Ces évolutions ont montré que les populations, partout dans le monde, y compris aux États-Unis, sont de plus en plus conscientes de la nécessité d’une pression véritable, populaire, sur Israël pour mettre fin à sa politique d’apartheid, et se lèvent pour agir. Considérant que le mouvement BDS n’a, en lui-même, qu’une dizaine d’années à peine, les réalisations à ce jour sont remarquables et encourageantes. Et la tendance pointe vers des actions plus grandes dans le futur.

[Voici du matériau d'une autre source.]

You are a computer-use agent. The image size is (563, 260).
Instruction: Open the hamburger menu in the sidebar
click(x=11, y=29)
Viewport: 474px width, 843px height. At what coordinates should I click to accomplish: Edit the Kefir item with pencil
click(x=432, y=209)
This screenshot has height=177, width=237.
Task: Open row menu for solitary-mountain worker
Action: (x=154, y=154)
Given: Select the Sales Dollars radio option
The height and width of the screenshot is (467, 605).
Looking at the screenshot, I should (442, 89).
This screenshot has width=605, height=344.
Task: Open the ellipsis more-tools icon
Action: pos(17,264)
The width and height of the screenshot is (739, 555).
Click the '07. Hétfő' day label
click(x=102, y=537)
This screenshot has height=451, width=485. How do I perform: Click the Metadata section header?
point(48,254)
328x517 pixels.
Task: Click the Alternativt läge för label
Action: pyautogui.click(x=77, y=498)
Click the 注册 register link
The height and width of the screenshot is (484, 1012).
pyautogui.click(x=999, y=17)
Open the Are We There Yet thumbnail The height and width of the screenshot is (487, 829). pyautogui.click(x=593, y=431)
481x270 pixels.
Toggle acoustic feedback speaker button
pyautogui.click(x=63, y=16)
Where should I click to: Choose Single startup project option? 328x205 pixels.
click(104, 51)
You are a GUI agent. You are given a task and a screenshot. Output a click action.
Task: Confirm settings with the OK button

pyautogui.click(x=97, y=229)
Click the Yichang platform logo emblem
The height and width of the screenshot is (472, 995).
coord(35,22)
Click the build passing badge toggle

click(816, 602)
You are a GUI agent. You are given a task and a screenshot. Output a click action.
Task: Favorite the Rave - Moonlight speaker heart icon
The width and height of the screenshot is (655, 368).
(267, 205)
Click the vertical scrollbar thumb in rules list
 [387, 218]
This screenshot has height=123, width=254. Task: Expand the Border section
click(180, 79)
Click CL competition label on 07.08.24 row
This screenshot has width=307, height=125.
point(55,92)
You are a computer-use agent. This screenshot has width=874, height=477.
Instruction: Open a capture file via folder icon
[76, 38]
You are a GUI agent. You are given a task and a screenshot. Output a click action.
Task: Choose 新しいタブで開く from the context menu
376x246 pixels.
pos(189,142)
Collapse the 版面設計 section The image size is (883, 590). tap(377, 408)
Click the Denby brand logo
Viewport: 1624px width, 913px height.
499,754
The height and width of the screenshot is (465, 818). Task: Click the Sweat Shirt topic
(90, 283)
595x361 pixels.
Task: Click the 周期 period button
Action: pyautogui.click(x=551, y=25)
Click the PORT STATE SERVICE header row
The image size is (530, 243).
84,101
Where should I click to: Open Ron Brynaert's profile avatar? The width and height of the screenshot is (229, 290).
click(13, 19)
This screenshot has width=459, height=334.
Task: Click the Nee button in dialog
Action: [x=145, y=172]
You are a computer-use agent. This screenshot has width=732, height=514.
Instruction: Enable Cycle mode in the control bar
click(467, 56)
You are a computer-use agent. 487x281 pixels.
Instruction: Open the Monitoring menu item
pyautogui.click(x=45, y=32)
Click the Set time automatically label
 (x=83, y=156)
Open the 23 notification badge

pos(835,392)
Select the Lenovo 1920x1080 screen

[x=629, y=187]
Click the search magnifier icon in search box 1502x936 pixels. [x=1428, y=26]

Rien ne montre mieux l’importance et le succès grandissants du mouvement BDS mondial que toutes les focalisations et les attaques dirigées contre lui. Toutefois, le mouvement est confronté à des défis importants pour les années à venir. Le gouvernement israélien et les groupes et institutions pro-israéliens dans le monde ont multiplié leurs efforts pour combattre le BDS. Défrayant la chronique récemment, le vote par le parlement israélien d’une loi anti-BDS. Le projet de loi était présenté par le député Ze’ev Elkin, du Likoud, et a été voté le 11 juillet 2011.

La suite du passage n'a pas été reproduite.